# TESOL certification?



## Davidius (Aug 18, 2008)

What's the best way to obtain TESOL certification? Does anyone know individuals who have worked in other countries as English teachers? Is it possible to make a reasonable income doing this?


----------



## Pergamum (Aug 18, 2008)

CIU, Columbia International Univesity, has a short intense course for folks wanting to work (i.e. serve) overseas, especially in closed countries, teaching english. Often this is one of the few ways to creatively enter some places.

I know many such english teachers and they are paid modestly. But they are also gifted by churches/individuals in order to pursue activities on the side when not working. These teachers often make good realtionships with some locals and impact them for eternity.


----------



## Davidius (Aug 18, 2008)

Pergamum said:


> CIU, Columbia International Univesity, has a short intense course for folks wanting to work (i.e. serve) overseas, especially in closed countries, teaching english. Often this is one of the few ways to creatively enter some places.
> 
> I know many such english teachers and they are paid modestly. But they are also gifted by churches/individuals in order to pursue activities on the side when not working. These teachers often make good realtionships with some locals and impact them for eternity.



Thanks for the tip, Pergie. 

Not that my wife and I are uninterested in using our language talents for the Church, but we are primarily interested in knowing what kind of life teaching English can afford without other forms of income (such as Church support). I may be pursuing an advanced degree overseas and my wife thought this could be a great way to earn extra income while I study. We also thought it might be a great way to 'see the world' and learn another language if we were to both do it for a year or two somewhere.


----------



## Pergamum (Aug 18, 2008)

I think you can live off the income.


----------



## py3ak (Aug 18, 2008)

You'd have to be frugal. With i-to-i you can get your TEFL certification entirely online, and they will help to place you. IFF I would have had nothing else to do in Mexico and had taught English as a business rather than as a favor/outreach opportunity I think I could have made enough to live on. Not to thrive on, but enough to get by. I wouldn't have had any extra, but that would be OK because I wouldn't have had any time to spend any extra.


----------

## Information provided
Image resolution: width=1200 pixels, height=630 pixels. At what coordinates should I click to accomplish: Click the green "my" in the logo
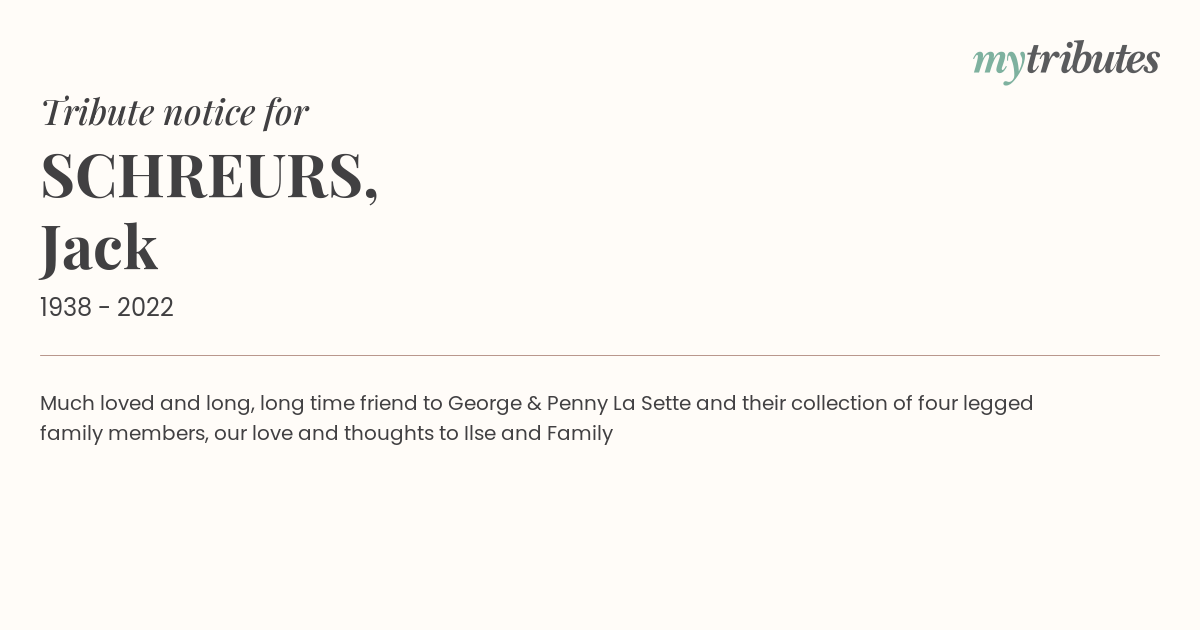998,64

## What is asked
**A.** According to the TESOL certification thread, which provider offers TEFL certification entirely online?
**B.** Summarize the TESOL certification thread in two sentences.
Base every answer solely on the TESOL certification thread.

## Expected answers
**A.** i-to-i offers TEFL certification entirely online and will help place teachers.

**B.** A forum member asks how to obtain TESOL certification and whether teaching English abroad can provide a reasonable income, with the main concern being whether such teaching can support a living without other income such as church support. Replies point to a short, intense course at Columbia International University and to online TEFL certification through i-to-i, and they suggest that the pay is modest but enough to live on frugally, though not enough to thrive on.